Unfortunately, and despite what seems to be accepted wisdom in the published literature about the theory of this technique, the Applicants have discovered through laboratory experiments that in practice the passage of the composition through the interface is in either case extremely difficult if not actually impossible, and that the assumptions made in this field about tracer migration in a miscible phase are simply, and unexpectedly, wrong. More specifically, either the passage of the composition through the interface is subject to some indeterminate delay or, and worse, the composition, having passed through the interface, is poorly (if at all) absorbed into the component.

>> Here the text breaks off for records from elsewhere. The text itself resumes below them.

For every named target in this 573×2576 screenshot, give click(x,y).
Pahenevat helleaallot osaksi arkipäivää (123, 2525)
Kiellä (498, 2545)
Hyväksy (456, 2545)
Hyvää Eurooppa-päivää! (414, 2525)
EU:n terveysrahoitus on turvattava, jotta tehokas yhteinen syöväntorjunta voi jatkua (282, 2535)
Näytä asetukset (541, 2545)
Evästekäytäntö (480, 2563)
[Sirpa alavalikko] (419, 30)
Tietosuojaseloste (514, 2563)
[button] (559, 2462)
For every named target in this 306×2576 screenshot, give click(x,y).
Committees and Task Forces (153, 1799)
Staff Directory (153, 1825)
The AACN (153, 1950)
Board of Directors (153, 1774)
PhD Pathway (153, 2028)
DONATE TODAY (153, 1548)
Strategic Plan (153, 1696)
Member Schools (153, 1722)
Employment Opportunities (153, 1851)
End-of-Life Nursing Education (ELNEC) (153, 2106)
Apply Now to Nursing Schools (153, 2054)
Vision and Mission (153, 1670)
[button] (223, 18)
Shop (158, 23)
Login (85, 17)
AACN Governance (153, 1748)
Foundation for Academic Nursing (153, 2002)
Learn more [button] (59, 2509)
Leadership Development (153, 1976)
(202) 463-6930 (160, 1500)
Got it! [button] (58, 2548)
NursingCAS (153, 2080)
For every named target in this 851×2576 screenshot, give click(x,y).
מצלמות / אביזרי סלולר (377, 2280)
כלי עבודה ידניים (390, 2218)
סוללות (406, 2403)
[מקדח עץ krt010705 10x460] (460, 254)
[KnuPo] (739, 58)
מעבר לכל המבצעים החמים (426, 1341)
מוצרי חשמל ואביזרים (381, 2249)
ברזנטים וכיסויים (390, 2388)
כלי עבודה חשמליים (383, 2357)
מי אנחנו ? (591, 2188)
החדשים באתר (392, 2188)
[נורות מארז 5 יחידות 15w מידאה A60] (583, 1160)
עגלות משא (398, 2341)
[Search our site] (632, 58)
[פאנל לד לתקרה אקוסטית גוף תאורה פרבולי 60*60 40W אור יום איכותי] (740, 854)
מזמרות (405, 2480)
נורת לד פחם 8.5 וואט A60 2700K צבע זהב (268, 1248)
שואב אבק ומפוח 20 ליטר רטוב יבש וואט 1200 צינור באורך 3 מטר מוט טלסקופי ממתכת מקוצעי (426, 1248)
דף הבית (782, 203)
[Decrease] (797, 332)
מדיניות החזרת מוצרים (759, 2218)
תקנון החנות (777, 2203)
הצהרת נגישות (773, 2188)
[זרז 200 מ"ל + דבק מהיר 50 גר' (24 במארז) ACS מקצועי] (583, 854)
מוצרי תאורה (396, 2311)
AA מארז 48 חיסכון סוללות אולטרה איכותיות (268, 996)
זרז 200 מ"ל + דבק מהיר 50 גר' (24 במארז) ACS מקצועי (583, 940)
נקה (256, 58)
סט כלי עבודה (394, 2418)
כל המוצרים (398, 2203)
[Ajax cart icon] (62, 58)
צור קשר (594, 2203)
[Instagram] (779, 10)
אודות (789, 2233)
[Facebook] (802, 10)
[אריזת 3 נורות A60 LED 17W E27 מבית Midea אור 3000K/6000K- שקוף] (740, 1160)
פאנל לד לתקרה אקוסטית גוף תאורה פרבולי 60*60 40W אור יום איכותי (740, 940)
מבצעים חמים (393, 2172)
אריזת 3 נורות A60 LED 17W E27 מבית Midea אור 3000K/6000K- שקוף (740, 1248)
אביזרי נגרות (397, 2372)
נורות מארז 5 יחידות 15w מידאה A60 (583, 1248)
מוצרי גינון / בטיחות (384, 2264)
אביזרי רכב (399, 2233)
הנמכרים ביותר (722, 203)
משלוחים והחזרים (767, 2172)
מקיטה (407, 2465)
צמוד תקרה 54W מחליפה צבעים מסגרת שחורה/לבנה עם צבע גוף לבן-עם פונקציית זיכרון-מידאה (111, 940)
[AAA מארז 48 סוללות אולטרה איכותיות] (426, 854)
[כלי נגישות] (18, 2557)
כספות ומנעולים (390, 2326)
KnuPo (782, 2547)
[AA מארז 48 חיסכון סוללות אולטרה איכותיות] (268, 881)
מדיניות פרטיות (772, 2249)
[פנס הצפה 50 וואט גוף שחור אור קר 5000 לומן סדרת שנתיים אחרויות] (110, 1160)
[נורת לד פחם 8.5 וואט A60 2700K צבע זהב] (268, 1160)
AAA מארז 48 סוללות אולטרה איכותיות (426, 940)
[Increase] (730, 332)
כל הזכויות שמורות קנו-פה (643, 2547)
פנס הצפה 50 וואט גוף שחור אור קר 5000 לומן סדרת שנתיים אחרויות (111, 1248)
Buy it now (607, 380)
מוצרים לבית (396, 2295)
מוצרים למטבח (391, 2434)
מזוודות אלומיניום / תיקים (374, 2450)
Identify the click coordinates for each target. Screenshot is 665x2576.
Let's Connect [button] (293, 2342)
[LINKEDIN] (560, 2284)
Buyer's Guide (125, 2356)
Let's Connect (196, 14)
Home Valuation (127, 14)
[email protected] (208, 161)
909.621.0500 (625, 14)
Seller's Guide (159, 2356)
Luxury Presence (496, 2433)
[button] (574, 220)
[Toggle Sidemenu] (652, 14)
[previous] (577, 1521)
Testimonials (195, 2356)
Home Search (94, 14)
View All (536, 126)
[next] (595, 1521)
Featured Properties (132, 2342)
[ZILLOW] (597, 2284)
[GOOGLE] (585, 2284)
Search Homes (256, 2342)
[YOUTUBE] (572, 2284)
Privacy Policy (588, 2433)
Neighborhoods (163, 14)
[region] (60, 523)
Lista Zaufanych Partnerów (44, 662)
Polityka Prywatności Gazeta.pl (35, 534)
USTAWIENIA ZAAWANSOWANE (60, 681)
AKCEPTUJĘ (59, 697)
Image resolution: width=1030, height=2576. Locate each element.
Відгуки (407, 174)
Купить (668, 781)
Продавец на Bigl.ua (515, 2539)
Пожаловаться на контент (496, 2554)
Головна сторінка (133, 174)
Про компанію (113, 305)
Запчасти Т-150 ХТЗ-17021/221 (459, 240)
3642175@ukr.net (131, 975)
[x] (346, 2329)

This is especially so if the composition materials can themselves become particulate and coated with the wrong (in this case, aqueous) layer component; as will be appreciated, such a delay , or such a poor absorption, causes either the flight time or the concentration of the tracer between injection and detection points to be unrepresentative of the speed or volume of the selected layer, and thus the estimated flow velocities/rates of the respective fluid phases can be substantially incorrect. The problem is discussed further hereinafter with reference to FIGS. 4a-h of the accompanying Drawings.
As might be expected, it is not normally acceptable to monitor the flow velocity of only one component layer in a horizontal borehole section, for much useful information can be gained by effectively simultaneously looking at all the layers. Nor is convenient to make use of tracer-injection equipment that has to be orientated one way for injecting the tracer composition into one layer and then re-oriented before it can be used to inject a second tracer composition into a second layer. It is therefore highly desirable to employ means for introducing the relevant tracer compositions that can, without intermediate re-orientation, in fact inject two (or more) different layers with the relevant tracer compositions, and even be able to inject them simultaneously. It is such a flow-monitoring, injection tool that the invention proposes. More specifically, the invention suggests an injection tool that comprises a plurality of spaced ejection ports (from which the relevant tracer composition can be ejected so as to be injected into the relevant chosen component layer), together with orientation means whereby in use the orientation of the tool can be so adjusted that the ports are so disposed as concurrently to lie each within the appropriate layer. Naturally, each port will be operatively connectable to a source of the relevant tracer composition from which will in use be supplied the amount to be injected; most conveniently the source will be the combination of a reservoir and a syringe-like device (which latter can draw a suitable amount of the composition from the reservoir and then drive it to, and eject it from, the associated port into the chosen layer).